From the records below, copy out exactly the lines from the one containing "This screenshot has width=1120, height=616." to the one containing "Screen dimensions: 1280x710", both included. Add nothing else.

═════ Supplied information ═════

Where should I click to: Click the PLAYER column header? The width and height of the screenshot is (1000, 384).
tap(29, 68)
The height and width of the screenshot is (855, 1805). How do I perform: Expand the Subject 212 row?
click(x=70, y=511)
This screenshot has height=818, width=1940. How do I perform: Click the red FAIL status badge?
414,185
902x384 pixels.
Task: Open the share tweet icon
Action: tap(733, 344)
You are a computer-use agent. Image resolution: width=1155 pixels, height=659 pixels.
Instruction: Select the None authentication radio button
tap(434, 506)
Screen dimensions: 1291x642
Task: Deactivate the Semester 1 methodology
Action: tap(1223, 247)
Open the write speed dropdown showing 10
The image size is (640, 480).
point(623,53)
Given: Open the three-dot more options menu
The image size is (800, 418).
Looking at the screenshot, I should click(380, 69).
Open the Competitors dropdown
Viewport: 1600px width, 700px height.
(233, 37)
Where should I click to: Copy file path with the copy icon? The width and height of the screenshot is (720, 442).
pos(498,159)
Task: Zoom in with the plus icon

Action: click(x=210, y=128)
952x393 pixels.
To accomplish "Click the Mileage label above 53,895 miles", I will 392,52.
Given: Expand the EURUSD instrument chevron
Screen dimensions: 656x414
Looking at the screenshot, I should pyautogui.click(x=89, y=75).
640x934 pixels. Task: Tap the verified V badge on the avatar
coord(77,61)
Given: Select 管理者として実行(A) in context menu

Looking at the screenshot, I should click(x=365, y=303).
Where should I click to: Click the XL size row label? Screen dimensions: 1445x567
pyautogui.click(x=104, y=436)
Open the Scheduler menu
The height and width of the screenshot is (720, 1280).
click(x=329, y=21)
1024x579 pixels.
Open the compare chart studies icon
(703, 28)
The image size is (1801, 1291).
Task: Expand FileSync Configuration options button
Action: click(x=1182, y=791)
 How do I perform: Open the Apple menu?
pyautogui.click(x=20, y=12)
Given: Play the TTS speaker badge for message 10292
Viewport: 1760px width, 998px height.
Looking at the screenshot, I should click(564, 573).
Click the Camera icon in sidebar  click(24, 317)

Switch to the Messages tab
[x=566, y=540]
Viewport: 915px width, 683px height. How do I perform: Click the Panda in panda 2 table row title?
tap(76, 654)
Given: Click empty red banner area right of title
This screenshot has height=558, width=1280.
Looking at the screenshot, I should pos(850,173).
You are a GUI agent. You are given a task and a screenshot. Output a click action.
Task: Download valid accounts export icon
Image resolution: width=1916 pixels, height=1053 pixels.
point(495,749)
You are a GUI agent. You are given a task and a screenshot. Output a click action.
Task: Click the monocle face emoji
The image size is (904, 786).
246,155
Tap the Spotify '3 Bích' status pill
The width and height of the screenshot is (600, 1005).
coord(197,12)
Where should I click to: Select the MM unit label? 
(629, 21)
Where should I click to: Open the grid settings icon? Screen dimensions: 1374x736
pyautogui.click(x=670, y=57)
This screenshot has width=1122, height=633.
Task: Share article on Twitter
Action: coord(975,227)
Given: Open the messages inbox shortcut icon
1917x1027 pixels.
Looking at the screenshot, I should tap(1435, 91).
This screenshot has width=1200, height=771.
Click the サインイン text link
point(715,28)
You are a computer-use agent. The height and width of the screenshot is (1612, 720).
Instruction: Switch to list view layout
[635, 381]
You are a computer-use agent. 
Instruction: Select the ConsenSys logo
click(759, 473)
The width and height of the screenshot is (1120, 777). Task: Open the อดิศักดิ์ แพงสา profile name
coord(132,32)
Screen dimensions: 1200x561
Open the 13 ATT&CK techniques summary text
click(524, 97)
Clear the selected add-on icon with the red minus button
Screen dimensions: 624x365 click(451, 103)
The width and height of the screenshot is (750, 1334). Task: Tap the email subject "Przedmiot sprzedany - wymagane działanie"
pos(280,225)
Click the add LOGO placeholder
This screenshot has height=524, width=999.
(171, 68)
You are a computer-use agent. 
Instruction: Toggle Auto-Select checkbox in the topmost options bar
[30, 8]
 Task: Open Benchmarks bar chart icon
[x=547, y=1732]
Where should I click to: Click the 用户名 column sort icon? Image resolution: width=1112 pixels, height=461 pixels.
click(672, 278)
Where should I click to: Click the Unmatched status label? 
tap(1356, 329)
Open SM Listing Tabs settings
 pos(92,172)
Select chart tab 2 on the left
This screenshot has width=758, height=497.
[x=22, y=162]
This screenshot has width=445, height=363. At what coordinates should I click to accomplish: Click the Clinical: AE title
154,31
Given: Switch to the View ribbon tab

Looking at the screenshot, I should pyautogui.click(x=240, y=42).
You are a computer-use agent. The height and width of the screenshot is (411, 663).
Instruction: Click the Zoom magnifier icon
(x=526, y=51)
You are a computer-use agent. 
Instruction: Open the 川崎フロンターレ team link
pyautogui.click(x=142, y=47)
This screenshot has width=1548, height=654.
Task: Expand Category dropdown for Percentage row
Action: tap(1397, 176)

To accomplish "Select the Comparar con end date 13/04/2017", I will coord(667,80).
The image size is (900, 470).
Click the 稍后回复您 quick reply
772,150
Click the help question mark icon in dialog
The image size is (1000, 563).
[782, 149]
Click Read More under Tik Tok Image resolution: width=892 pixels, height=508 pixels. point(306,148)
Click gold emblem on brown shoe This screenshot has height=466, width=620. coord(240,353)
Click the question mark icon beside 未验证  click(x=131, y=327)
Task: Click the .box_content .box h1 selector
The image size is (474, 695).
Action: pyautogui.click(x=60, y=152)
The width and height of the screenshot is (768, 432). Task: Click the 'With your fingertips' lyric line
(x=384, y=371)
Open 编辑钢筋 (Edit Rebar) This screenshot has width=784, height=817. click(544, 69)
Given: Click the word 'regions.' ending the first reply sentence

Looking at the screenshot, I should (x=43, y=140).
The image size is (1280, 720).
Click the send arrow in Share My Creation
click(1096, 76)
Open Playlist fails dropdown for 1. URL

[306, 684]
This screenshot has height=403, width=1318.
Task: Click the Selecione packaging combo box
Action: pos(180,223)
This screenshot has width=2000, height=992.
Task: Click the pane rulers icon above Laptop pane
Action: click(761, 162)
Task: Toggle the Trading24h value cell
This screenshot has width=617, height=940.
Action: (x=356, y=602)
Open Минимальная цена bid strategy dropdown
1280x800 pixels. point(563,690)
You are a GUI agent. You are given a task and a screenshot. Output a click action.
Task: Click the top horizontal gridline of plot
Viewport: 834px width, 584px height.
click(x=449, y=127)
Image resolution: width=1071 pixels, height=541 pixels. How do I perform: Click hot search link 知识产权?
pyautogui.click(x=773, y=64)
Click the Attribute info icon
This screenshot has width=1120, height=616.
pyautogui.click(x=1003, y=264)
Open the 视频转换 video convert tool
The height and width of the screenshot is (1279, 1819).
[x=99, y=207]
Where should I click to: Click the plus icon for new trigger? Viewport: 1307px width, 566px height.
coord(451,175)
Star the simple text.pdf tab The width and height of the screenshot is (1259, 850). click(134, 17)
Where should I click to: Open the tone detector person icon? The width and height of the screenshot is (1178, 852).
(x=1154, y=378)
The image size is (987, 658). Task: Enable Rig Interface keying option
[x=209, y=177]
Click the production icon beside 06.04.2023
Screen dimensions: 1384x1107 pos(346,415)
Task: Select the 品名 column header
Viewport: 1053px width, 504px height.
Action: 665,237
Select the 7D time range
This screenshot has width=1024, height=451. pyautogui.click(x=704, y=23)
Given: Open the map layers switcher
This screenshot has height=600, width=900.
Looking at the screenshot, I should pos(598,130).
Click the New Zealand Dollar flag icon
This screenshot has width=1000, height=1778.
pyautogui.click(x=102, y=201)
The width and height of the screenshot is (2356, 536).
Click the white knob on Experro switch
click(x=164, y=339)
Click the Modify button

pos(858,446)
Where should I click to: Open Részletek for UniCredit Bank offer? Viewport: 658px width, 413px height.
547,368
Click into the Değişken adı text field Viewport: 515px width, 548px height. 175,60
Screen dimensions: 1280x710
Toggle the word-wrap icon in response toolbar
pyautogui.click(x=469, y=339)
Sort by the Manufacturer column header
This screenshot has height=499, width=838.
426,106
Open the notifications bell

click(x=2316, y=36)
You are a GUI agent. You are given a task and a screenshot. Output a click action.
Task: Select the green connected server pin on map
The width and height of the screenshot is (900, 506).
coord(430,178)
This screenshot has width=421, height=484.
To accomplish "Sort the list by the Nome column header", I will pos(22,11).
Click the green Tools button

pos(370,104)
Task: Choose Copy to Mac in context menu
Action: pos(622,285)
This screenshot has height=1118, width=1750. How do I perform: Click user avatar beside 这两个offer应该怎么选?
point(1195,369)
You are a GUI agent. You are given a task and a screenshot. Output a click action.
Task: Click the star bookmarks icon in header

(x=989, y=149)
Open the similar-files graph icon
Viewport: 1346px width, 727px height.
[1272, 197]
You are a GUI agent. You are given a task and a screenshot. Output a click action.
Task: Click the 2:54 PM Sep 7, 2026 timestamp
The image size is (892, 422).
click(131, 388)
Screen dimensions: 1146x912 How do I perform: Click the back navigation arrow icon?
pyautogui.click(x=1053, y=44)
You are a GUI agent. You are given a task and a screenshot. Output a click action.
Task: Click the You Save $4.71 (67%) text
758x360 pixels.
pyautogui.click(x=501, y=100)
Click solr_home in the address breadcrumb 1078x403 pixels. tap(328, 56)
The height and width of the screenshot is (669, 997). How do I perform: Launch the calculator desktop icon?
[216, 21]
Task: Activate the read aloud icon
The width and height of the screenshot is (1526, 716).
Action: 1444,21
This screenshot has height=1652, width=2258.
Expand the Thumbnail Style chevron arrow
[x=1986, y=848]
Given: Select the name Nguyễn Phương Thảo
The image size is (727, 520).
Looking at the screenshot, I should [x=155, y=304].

═════

▸ **Solution for this exercise**:
This screenshot has width=1120, height=616.
pyautogui.click(x=1003, y=264)
Open the 视频转换 video convert tool
The height and width of the screenshot is (1279, 1819).
[x=99, y=207]
Where should I click to: Click the plus icon for new trigger? Viewport: 1307px width, 566px height.
coord(451,175)
Star the simple text.pdf tab The width and height of the screenshot is (1259, 850). click(134, 17)
Where should I click to: Open the tone detector person icon? The width and height of the screenshot is (1178, 852).
(x=1154, y=378)
The image size is (987, 658). Task: Enable Rig Interface keying option
[x=209, y=177]
Click the production icon beside 06.04.2023
Screen dimensions: 1384x1107 pos(346,415)
Task: Select the 品名 column header
Viewport: 1053px width, 504px height.
Action: 665,237
Select the 7D time range
This screenshot has width=1024, height=451. pyautogui.click(x=704, y=23)
Given: Open the map layers switcher
This screenshot has height=600, width=900.
Looking at the screenshot, I should pos(598,130).
Click the New Zealand Dollar flag icon
This screenshot has width=1000, height=1778.
pyautogui.click(x=102, y=201)
The width and height of the screenshot is (2356, 536).
Click the white knob on Experro switch
click(x=164, y=339)
Click the Modify button

pos(858,446)
Where should I click to: Open Részletek for UniCredit Bank offer? Viewport: 658px width, 413px height.
547,368
Click into the Değişken adı text field Viewport: 515px width, 548px height. 175,60
Screen dimensions: 1280x710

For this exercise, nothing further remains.